Rohan B: I could definitely see NSW shifting to an electronic HSC in the near future with most professional careers no longer requiring the skill of writing, and rather being more reliant on computer technology. I think this would actually have a negative impact on study patterns however as learning and understanding content from textbooks is more effective through the means of writing out notes and essays by hand.
Rohan A: It definitely could be a possibility for NSW, especially because English was designed to test our understanding of a text in reference to their respective contexts or to a particular concept or idea. Digitising the tests allows a shift of focus from time-based restrictions to a more relevant assessment of the understanding of a text to answer a question. However, it doesn’t entirely stop the memorisation pattern that has been happening for a long time, because people still need to remember the textual and visual evidence to answer the question. Digitising the tests, however, could end up spreading to other subjects as well, especially the sciences, and that can be very problematic because science is a very writing-based activity.
Sourish: I think it’s definitely possible. During HSC I replaced my books with my laptop to take notes, so it would’ve been an easy transition for me. Rather than writing my essays by hand while practicing, the implementation of an electronic exam would influence me to practice typing at a greater efficiency with reference to English.
Favourite quote from a teacher?
Jishnu: RTFQ: Read the full question
Kiran: “Try to think of this course as more than a mark, but a new way of living” – English Extension Teacher (we did a course focused on global studies and global ethics)

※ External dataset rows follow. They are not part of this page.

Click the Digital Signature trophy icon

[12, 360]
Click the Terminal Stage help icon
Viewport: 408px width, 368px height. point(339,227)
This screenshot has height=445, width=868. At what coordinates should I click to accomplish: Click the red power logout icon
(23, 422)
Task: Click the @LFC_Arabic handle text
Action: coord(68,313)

Rohan B: [Canteen lady increases prices by 20% for ‘inflation’], Economics teacher: 20%? 20%!, you go tell her inflation is at 2% and the nuggets are a goddamn rip-off!
Rohan A: Remain focused.
Sourish: “Practice doesn’t make perfect, practice makes better”. The quote resonates with me because it reinforces that every individual should strive to reach new heights no matter what level they are in the present.
What would your advice to future final year students be?

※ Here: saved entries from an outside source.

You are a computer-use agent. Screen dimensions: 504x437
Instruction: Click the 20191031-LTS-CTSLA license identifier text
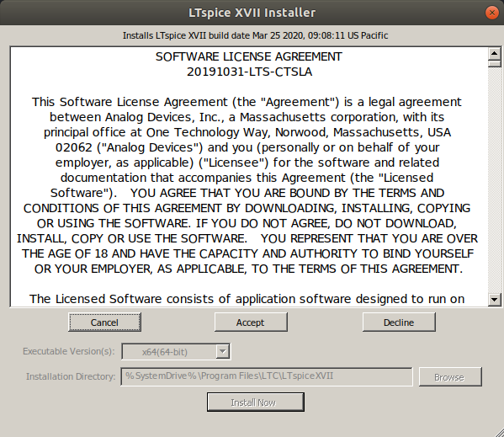pyautogui.click(x=249, y=72)
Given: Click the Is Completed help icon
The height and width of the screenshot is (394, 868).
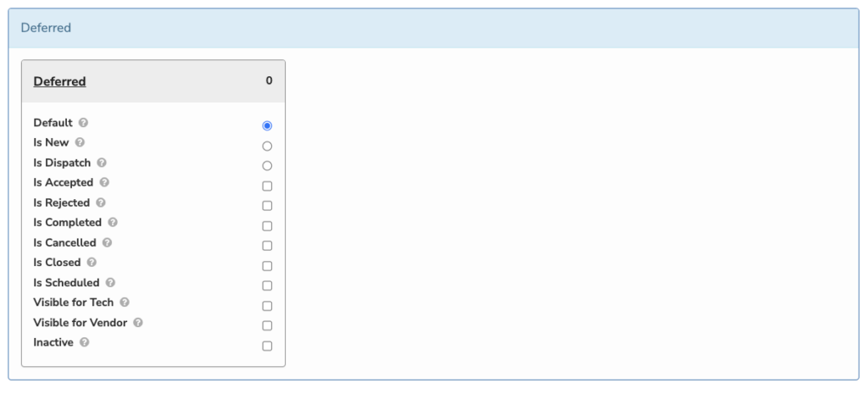Looking at the screenshot, I should (x=113, y=223).
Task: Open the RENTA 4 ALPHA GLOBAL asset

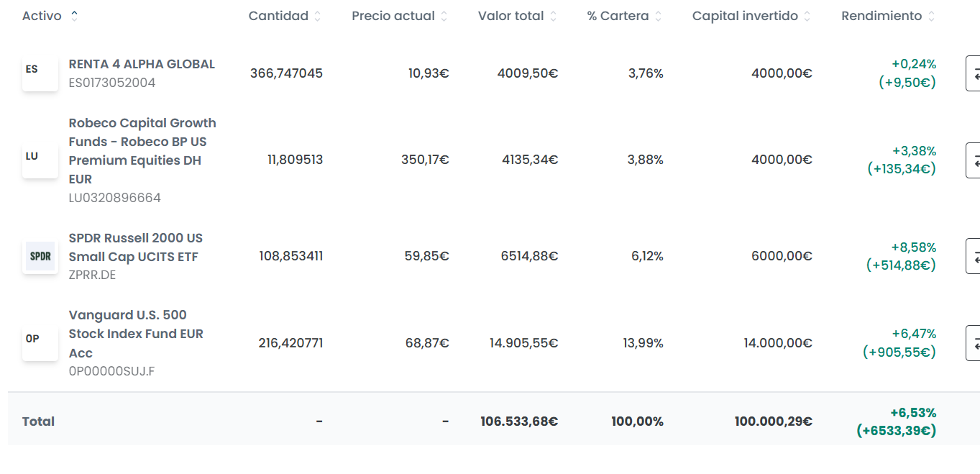Action: (142, 64)
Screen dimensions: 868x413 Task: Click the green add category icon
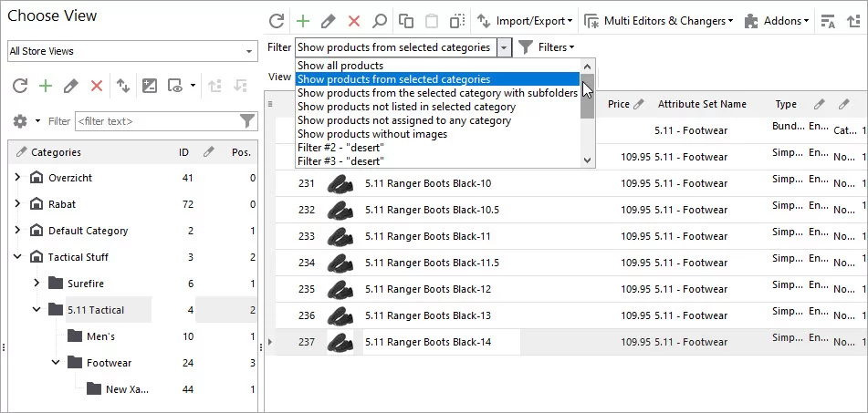point(46,86)
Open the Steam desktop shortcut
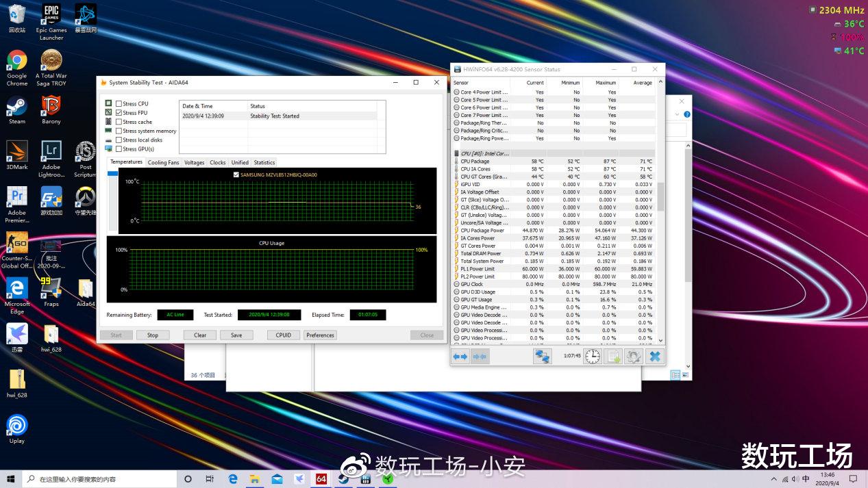This screenshot has height=488, width=868. tap(16, 111)
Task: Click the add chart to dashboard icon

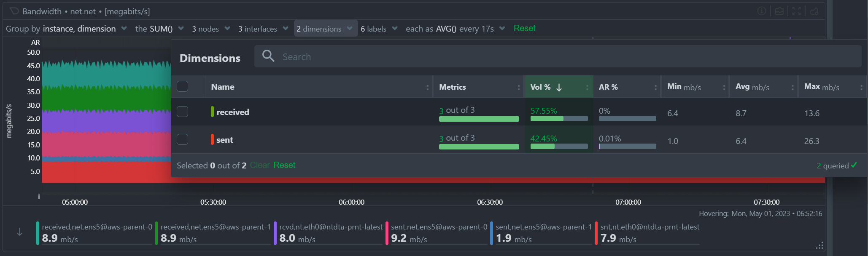Action: click(x=814, y=11)
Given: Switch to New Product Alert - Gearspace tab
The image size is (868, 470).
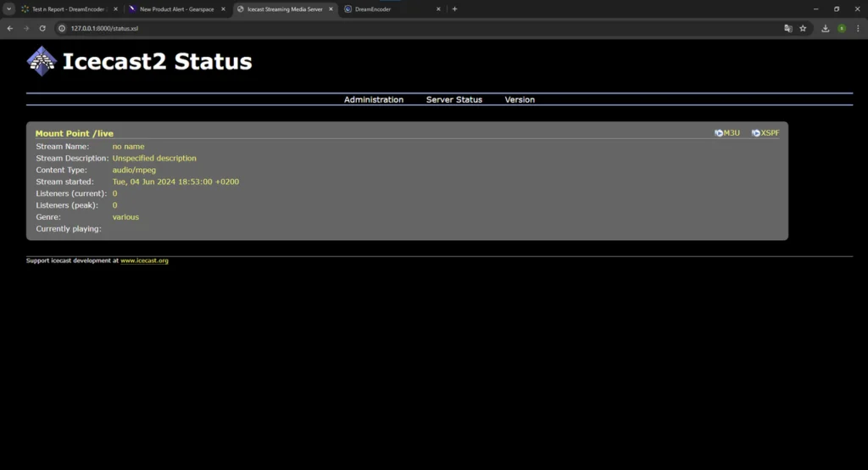Looking at the screenshot, I should [177, 8].
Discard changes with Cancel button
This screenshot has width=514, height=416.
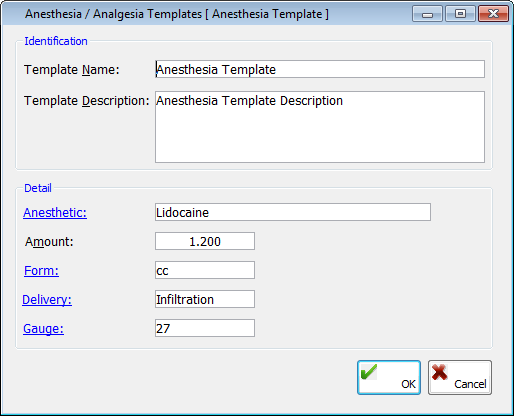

Jishnu: This is your last year at high school. Live it up and enjoy. Be happy with the results you have, but always strive to improve. An exam is like playing at a championship. You need to learn how to play (learn the content), then you go play, play and play some more (practise a lot, exposing yourself with a wide variety of questions, from exam papers, to textbooks, to your friends and teachers in class). Don’t over-rely on notes. Rather, use them as your training wheels and when you do have some momentum going, use them sparingly.
Keshav: Do subjects that you are interested in and don’t be influenced by family and friends and also things like scaling, because at the end of the day a high mark in a low scaling subject is better than an average mark in a high scaling subject.
Kiran: Pick subjects that you love. I did what many would consider to be “low scaling subjects” (music 1, French, Italian) but I really engaged with the courses and managed to get 99.65. Maintaining passions (for me, music) is also fundamental to succeeding in the HSC because otherwise, the year is too consuming.
Rohan B: My advice to final year students would be not to fall into the trap of completely shutting down your life in order to solely focus on the HSC. For sure, it should be the central focus,
however students often fall into the habit of halting any social activities they have and not hanging out with friends. The best way to get through this tough year, and it certainly is tough, is to manage your time effectively so that you have enough time to socialise and reflect upon your life, rather than being caught up in studies 24/7.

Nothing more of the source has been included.